● **Written problem**: Reproduce the mailing-list reply on type inference for stored properties word for word, everything from "Re: [swift-evolution] [Pitch]" down to "shortsighted to me.".

● **Excerpt provided**:
┌──

Re: [swift-evolution] [Pitch] Remove type-inference for stored property

2017-04-09 Thread Jon Shier via swift-evolution
I generally dislike any language change desired because it makes the 
compiler implementation easier. We saw a few such changes for Swift 3 and all 
of them were net negatives for the actual users of the language (to a minor 
extent for most, to be fair).  I would hope that, as the compiler matures, 
these types of inference performance issues will become less of a problem. 
Removing a rather nice language feature, especially one that plays such a big 
role in the “feel” of the language, for short term gain seems rather 
shortsighted to me.



Jon Shier


> On Apr 9, 2017, at 11:23 AM, Lucas Neiva via swift-evolution 
>  wrote:
> 
> If inference only works in simple cases, I think it would seem like it works 
> unpredictability to anyone unfamiliar with the implementation details.
> 
> I image the question of "why do I have to declare a type here, but not in 
> this case?" coming up.
> 
> Declaring types is one of the first things you have to learn anyway. Just 
> declaring a function already requires some understanding of types. Properties 
> are not much different IMO.
> 
> On 8 Apr 2017, at 08:34, Brent Royal-Gordon via swift-evolution 
> > wrote:
> 
>>> On Apr 7, 2017, at 12:21 AM, Daniel Duan via swift-evolution 
>>> > wrote:
>>> 
>>> The cons for doing this are obvious too: the inference makes the language 
>>> feels more friendly and is, undoubtedly, a beloved feature for many. This 
>>> would be a source breaking change.

└──

● **Data extract**:
┌──

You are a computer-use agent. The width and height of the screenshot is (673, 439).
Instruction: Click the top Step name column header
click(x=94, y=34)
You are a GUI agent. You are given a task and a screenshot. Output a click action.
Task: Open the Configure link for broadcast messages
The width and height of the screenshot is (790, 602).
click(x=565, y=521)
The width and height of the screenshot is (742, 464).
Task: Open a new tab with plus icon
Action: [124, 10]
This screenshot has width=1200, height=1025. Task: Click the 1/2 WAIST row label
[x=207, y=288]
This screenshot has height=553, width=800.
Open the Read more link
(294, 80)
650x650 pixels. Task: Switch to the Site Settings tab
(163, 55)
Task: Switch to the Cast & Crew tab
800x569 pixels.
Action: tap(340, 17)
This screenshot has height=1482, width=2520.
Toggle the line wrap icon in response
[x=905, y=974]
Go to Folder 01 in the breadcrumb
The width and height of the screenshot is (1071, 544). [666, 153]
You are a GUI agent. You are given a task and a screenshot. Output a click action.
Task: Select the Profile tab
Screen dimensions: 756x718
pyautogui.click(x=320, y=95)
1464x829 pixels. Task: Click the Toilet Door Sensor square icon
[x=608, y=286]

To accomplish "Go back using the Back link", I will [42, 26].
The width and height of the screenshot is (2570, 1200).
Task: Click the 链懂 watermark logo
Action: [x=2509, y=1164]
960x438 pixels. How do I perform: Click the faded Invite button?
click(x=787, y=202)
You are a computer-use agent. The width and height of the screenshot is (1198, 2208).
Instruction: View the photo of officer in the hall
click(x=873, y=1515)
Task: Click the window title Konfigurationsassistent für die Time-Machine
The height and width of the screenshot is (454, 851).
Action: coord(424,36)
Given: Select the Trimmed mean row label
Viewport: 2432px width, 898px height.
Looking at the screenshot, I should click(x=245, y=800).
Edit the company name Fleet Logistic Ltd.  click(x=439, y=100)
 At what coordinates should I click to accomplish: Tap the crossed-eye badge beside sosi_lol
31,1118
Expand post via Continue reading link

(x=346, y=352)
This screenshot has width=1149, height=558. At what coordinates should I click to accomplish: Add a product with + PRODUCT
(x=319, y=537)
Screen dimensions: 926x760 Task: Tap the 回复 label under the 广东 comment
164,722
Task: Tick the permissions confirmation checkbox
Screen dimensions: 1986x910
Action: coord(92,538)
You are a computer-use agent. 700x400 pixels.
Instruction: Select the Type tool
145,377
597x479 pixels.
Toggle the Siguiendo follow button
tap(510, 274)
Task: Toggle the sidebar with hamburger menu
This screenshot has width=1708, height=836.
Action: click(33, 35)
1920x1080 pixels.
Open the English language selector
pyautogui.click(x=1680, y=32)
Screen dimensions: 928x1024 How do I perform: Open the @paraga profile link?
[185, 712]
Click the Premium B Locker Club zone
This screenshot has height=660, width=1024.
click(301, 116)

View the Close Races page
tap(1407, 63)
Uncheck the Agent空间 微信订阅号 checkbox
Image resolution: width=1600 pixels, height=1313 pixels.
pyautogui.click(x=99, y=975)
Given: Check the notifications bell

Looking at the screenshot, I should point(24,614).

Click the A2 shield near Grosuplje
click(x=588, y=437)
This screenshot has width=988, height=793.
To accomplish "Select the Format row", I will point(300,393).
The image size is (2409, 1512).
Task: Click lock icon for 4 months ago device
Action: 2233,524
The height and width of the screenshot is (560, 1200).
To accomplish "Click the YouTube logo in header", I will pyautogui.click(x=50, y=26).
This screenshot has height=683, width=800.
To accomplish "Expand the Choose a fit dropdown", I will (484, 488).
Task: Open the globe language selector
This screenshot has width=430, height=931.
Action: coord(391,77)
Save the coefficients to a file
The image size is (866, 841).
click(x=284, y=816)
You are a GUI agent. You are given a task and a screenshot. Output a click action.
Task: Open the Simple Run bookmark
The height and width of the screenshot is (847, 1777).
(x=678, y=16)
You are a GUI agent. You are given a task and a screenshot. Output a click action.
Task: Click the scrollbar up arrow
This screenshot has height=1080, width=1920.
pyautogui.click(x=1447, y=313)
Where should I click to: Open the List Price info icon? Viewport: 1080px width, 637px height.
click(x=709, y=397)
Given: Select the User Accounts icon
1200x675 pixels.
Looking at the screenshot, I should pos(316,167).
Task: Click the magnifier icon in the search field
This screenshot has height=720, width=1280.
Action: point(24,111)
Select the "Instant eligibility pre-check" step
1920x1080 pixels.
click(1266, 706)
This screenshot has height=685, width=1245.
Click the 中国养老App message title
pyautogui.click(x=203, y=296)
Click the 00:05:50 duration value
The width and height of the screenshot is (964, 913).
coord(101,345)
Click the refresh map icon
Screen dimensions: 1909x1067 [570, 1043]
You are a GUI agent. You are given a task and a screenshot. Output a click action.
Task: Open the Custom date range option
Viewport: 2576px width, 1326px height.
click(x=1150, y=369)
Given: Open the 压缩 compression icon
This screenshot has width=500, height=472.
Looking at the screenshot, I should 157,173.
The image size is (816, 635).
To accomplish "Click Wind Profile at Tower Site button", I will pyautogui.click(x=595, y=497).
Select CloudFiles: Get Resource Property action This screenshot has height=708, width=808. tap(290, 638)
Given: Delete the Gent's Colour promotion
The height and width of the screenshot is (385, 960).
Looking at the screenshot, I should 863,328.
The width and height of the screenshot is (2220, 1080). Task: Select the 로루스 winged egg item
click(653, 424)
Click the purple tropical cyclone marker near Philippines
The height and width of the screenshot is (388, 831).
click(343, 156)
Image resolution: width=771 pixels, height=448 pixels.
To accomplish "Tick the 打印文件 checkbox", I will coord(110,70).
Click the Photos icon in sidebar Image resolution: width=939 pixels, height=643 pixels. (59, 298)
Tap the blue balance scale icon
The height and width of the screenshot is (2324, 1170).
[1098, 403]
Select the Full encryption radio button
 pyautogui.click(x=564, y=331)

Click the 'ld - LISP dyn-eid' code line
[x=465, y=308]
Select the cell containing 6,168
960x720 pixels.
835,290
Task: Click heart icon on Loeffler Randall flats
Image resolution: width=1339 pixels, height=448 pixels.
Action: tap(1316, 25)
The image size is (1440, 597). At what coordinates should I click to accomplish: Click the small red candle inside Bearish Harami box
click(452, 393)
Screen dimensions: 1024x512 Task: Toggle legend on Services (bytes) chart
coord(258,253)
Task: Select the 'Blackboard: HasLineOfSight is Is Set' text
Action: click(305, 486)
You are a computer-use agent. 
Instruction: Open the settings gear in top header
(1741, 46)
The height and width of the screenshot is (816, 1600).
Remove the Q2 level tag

└──

● **Finished task**:
Re: [swift-evolution] [Pitch] Remove type-inference for stored property

2017-04-09 Thread Jon Shier via swift-evolution
I generally dislike any language change desired because it makes the 
compiler implementation easier. We saw a few such changes for Swift 3 and all 
of them were net negatives for the actual users of the language (to a minor 
extent for most, to be fair).  I would hope that, as the compiler matures, 
these types of inference performance issues will become less of a problem. 
Removing a rather nice language feature, especially one that plays such a big 
role in the “feel” of the language, for short term gain seems rather 
shortsighted to me.